Этот голос с сочным акцентом заставил меня остановиться. Она назвала меня «деточка», словно я стал на много лет моложе и сантиметров на восемьдесят ниже ростом. Я зашел в первый попавшийся туалет, забился в кабинку, обхватил голову руками и сидел так несколько минут под журчание чьей-то мочи в писсуаре. За этой закрытой дверью моя злость уступила место отчаянию. Я понимал, что сломался. Даже сейчас у меня не получается хоть сколько-нибудь внятно истолковать ту неизбывную тоску, которая меня захлестнула. Это была не боль за другого, не сострадание, а стыд и горечь за себя, обреченность движения по замкнутому кругу, проступившая за мстительными фразами, пригнавшими меня от 40-й улицы к приемному покою педиатрии.
Миранда не шелохнулась, когда я сел с ней рядом. Всю историю падения она рассказала мне, глядя в пол. Я тоже смотрел вниз, на ее лежащие на коленях стиснутые руки, на длинные переплетенные пальцы с коротко остриженными ногтями. Каждую пятницу Лейн забирал Эгги из школы и вез к себе домой, на авеню А. Так было и в этот раз. Он разговаривал со своим агентом по телефону, а Эгги возилась с бечевкой в соседней комнате. В квартире было сильно натоплено, поэтому он оставил окна открытыми. Должно быть, Эгги опять старалась связать все вместе. Лейн услышал крик, прибежал и увидел, что окно спальни распахнуто, бечевка тянется от кровати за окно, к пожарной лестнице, а Эгги неподвижно лежит внизу. Квартира находилась на первом этаже, так что высота падения небольшая, но был прямой удар головой и мгновенная потеря сознания.
— Он был занят своими делами, — сказала Миранда, глядя перед собой.
Она помолчала, потом произнесла:
— А сколько раз я была занята своими делами…
Это был не вопрос, и голос к концу фразы упал.
Я спросил, где сейчас Лейн. Она пожала плечами:
— Был здесь. Я сказала, что сейчас не могу его видеть, что потом позвоню. Я знаю, он не нарочно, но сейчас я просто не могу его видеть.
Она еще плотнее сцепила руки на коленях.
— Эрик, я подписала разрешение на то, чтобы ей поставили вентрикулярный катетер.[76] Меня спросили, нет ли у нее аллергии на йод.
Все делалось помимо нас. Точнее не скажешь.

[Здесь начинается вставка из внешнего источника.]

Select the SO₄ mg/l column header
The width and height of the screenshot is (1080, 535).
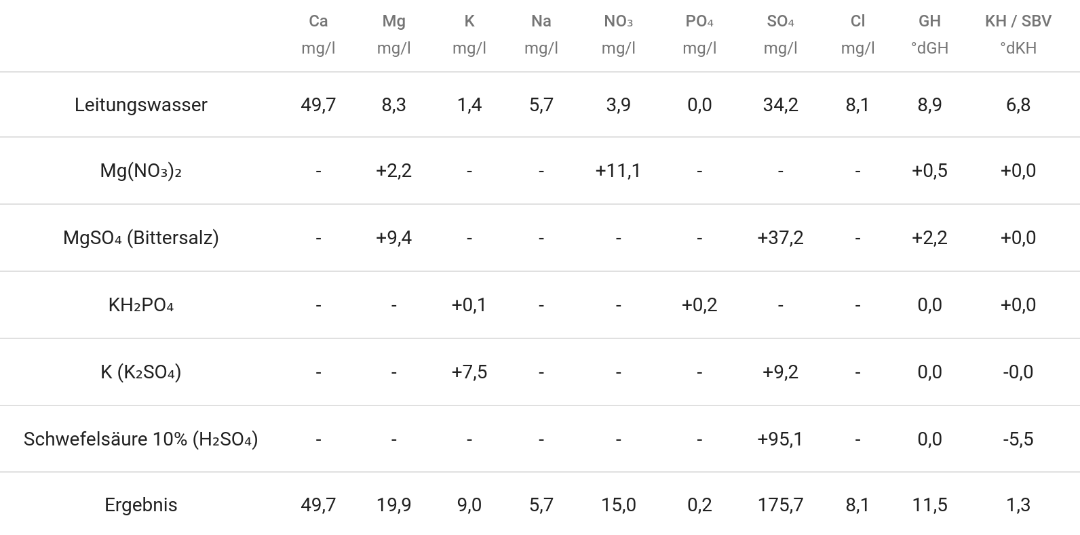coord(781,35)
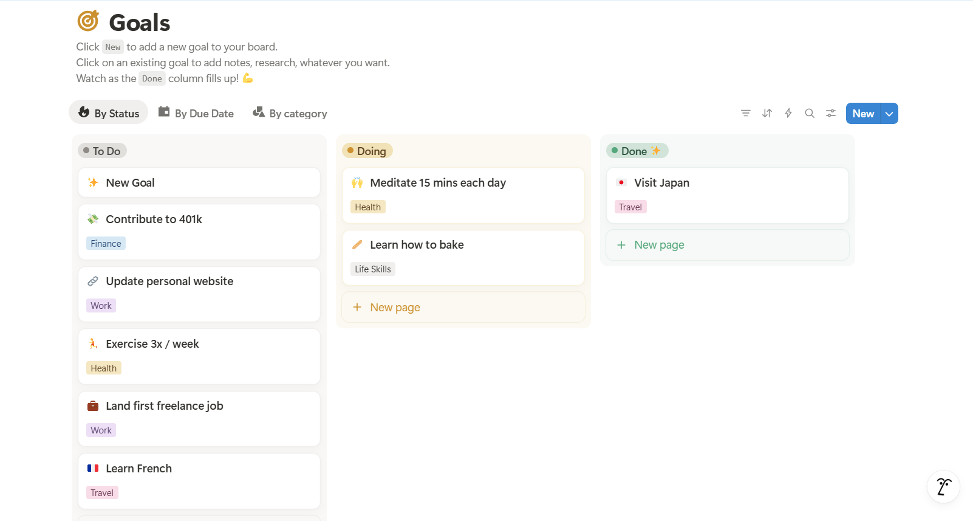The width and height of the screenshot is (973, 521).
Task: Add New page in the Doing column
Action: click(x=395, y=308)
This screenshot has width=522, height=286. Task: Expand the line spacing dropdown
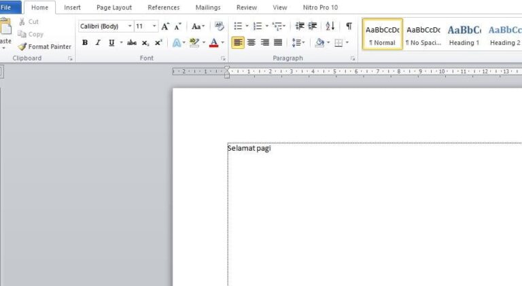tap(298, 43)
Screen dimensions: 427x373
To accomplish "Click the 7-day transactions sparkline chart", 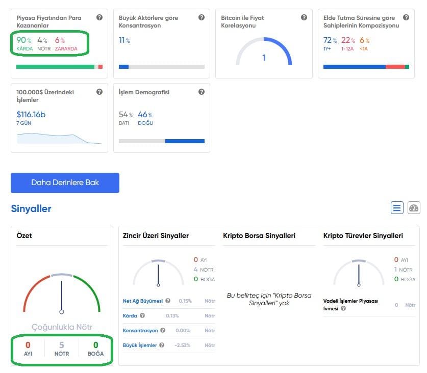I will pyautogui.click(x=59, y=139).
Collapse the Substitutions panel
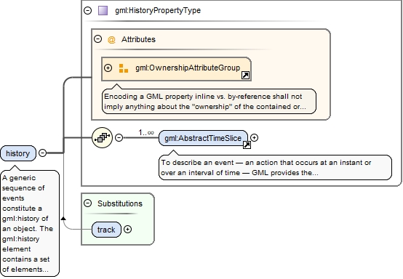 point(88,203)
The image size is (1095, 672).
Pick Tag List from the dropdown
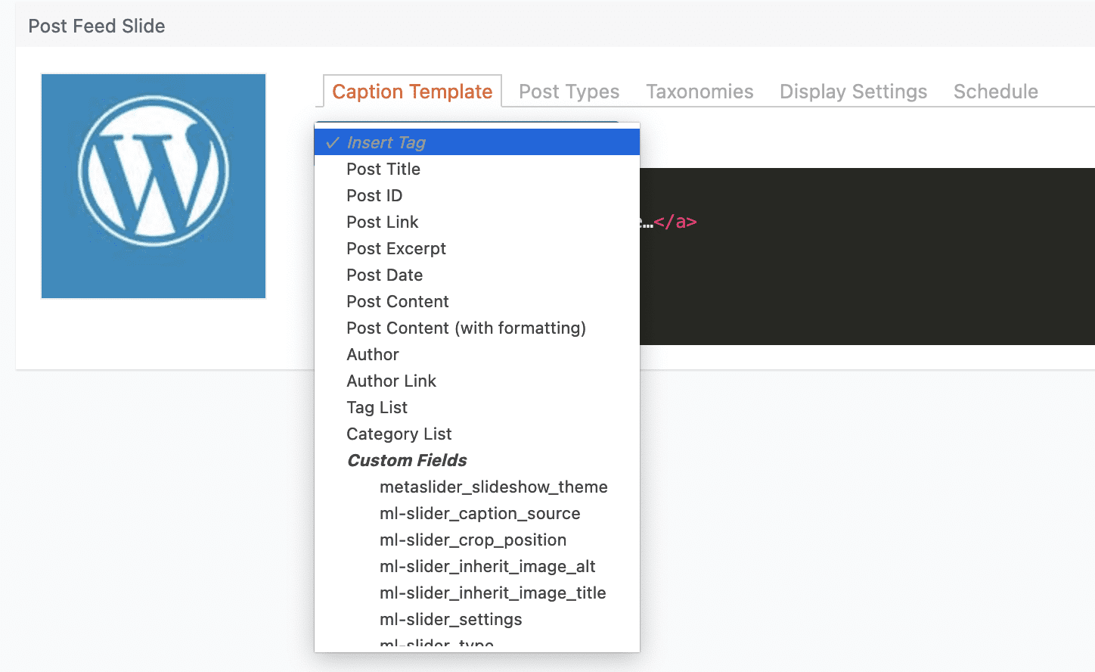point(377,407)
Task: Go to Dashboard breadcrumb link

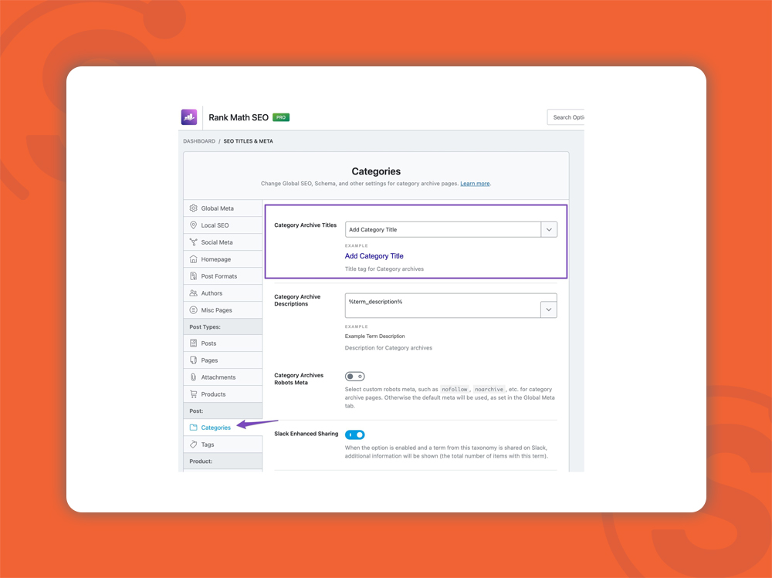Action: point(199,141)
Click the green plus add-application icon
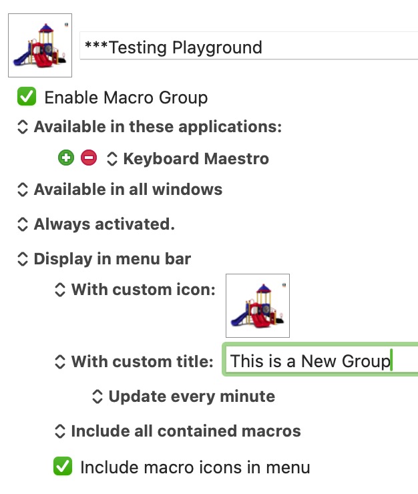The width and height of the screenshot is (418, 494). point(66,158)
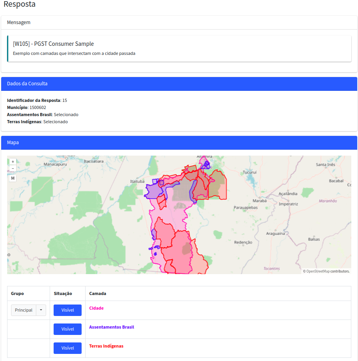Collapse the Mensagem panel header
The image size is (358, 361).
[x=19, y=23]
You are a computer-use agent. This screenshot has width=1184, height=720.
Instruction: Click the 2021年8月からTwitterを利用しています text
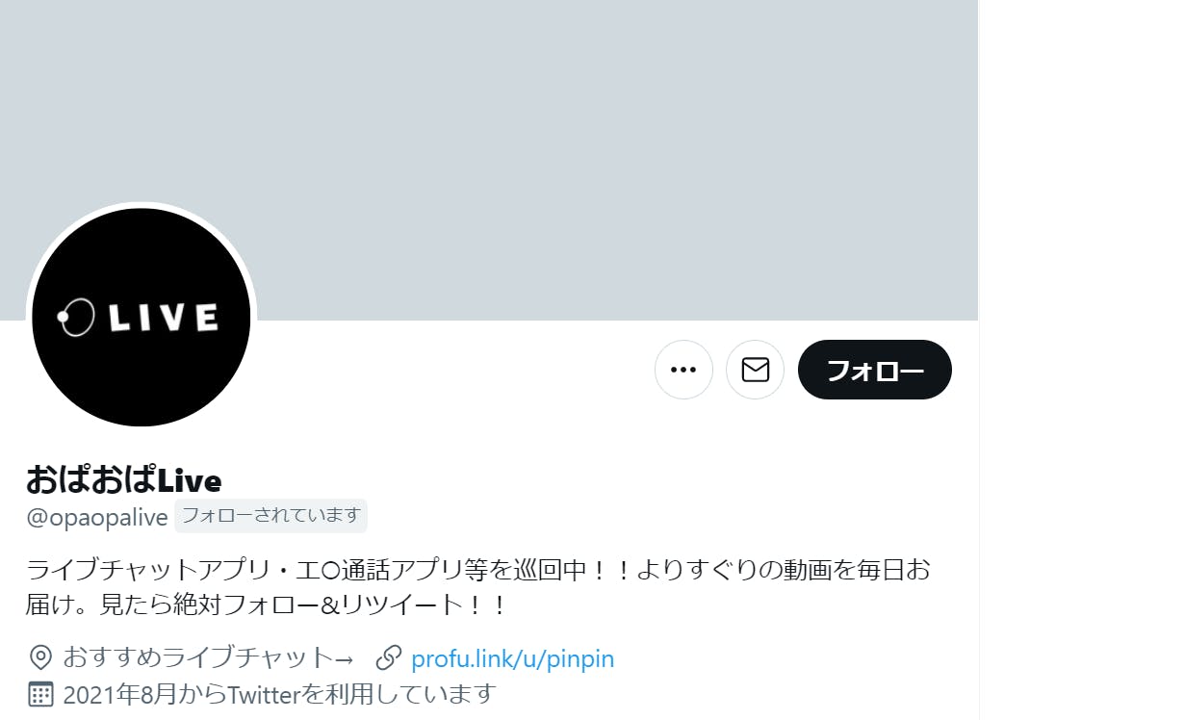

Сидя в приемном покое рядом с Мирандой, я впервые в своей медицинской практике ощущал себя пассивной стороной, не способной ни на провал, ни на прорыв, для которой время тянется так, что цифры на циферблате не в состоянии его показать. Если больной не выходит из комы, то прогноз с каждым часом становится все хуже. Конечно, бывают исключения, бывают даже чудеса, но крайне редко. Оставалось ждать. Голые стены, затхлый воздух, невнятный гул голосов, сигналы пейджеров, круглолицый парень с дредами в кресле напротив и омерзительный больничный свет вызывали эффект почти гипнотический. Какое-то время я сидел, тупо уставившись на мятый сине-желтый пакет из-под чипсов, который валялся на полу, потом так же разглядывал красный баллон огнетушителя. От чудовищного нагромождения этой бессмысленной сенсорной информации мое тело словно наливалось свинцом, и ноша была бы неподъемной, если бы не загнанное внутрь желание знать. К тому времени, когда нейрохирург Харден вышел поговорить с родными, в приемный покой приехали родители Миранды и ее сестры. Доктор Харден не мог сказать, что будет, он говорил только о том, что есть. По шкале Глазго кома Эгги оценивается в 10 баллов, состояние средней тяжести. Зрачки в норме. Переломов нет, только синяки и шишки. Ей ввели эсмерон в качестве миорелаксанта, для расслабления скелетной мускулатуры при интубации, но его действие уже заканчивается. Дыхание поддерживается с помощью аппарата ИВЛ. По результатам компьютерной томографии ни скрытых повреждений, ни гематом, слава богу, не выявлено, хотя отек есть. Небольшой. Но с уверенностью делать какие-то прогнозы он не может. Решено было перестраховаться и поставить вентрикулярный катетер, чтобы следить за динамикой внутричерепного давления, которое на данный момент в норме. На вид Харден был моим ровесником и с родными говорил уверенно и по-деловому, очень профессионально. Голос его звучал вполне доброжелательно, и все же мне мешало отсутствие сопричастности в его глазах, хотя потом я понял, что это, наверное, было просто утомление. В любом случае доктор Харден просто увидел то, чему его учили.